Climate Change May Make Pandemics More Common

Carolyn Crist

September 12, 2022

The likelihood of an extreme infectious disease epidemic — similar to the COVID-19 pandemic — could triple in the coming decades, according to a recent study published in the Proceedings of the National Academy of Sciences.

The chance of someone seeing a pandemic like COVID-19 during their lifetime is about 38%, which could double in the years to come.

The possibility of another pandemic is "going to probably increase because of all of the environmental changes that are occurring," William Pan, PhD, one of the study authors and an associate professor of global environmental health at Duke University, told ABC News.

Pan and colleagues looked at data from the past 400 years to estimate the chance of extreme epidemics each year. They looked at death rates, the length of previous epidemics, and the rate of new infectious diseases.

The rate of occurrence of epidemics varies widely across time, the researchers said, but the chance of an extreme epidemic can be calculated. Recent estimates show that infectious diseases that are passed from animals to humans — also called zoonotic diseases — are becoming more common due to climate change.

With zoonotic diseases such as COVID-19, animals are often reservoirs of contagious bacteria and viruses. That means they carry bacteria or a virus, which can mutate and evolve, and humans may become infected through direct contact or indirectly through soil, water, or surfaces.

"As you make that interface between humans and the natural world smaller, we just come in more contact with those things," Pan told ABC News. "Climate enhances the ability for viruses to infect us more easily."

Along with the COVID-19 pandemic, another example of this is the recurrence of Ebola outbreaks in West Africa in recent years, including this year.

"There’s evidence that there is loss of forests in West Africa for palm oil. There’s a whole story around the palm oil industry, destroying forest tropics to plant palm oil trees," Aaron Bernstein, MD, director of the Center for Climate, Health, and the Global Environment at the Harvard T.H. Chan School of Public Health, told ABC News.

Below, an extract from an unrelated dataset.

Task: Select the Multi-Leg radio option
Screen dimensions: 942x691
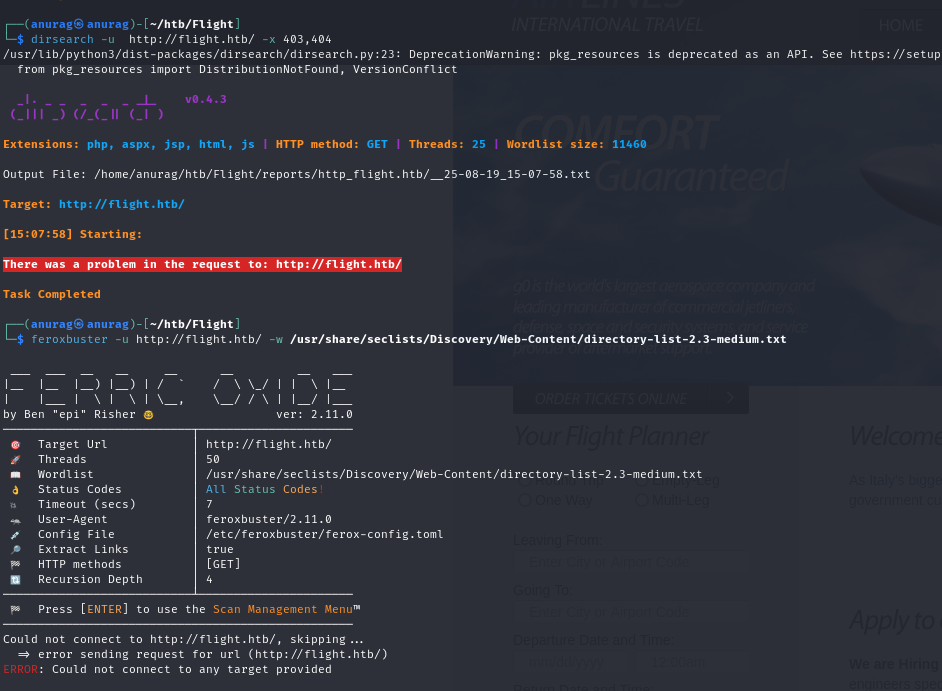Action: pyautogui.click(x=642, y=500)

"In this case, there are bats that live in those forests, but they can’t live in palm oil plantations," he said. "And so those bats moved to a part of West Africa where they infected people with Ebola."

Zoonotic diseases now account for 60% of all diseases and 75% of emerging diseases, according to the CDC. Although anyone can get sick from a zoonotic disease, the groups most at risk include children under age 5, adults over age 65, pregnant women, and people with weak immune systems.

As more infectious diseases emerge, scientists and public health experts are racing to develop tests, treatments, and vaccines, often after the infection numbers are already out of control, ABC News reported. But little goes toward prevention of these outbreaks in the first place.

"We can’t deal with pandemics with Band-Aids, meaning after waiting until diseases show up and then trying to figure out how to solve them," Bernstein said.

To prevent another major pandemic from disrupting society, countries need to invest in surveillance systems and share information about the early signs of potential viral infections, Pan said.

"There’s some places in the world where we don’t even have the basic capacity to evaluate or test strains, viral fevers coming into hospitals," he said. "And so, a lot of those things go unchecked until it’s too late."

Global budgets also tend to go toward treatment of disease, rather than prevention at the source.

"We need to address spillover, and that means we need to protect habitats. We need to tackle climate change," Bernstein said. "We need to address the risk of large-scale livestock production because a lot of the pathogens move from wild animals into livestock and then into people."

Sources:

Proceedings of the National Academy of Sciences: "Intensity and frequency of extreme novel epidemics."

ABC News: "Climate change may make pandemics like COVID-19 much more common."

CDC: "One Health Basics: Zoonotic Diseases."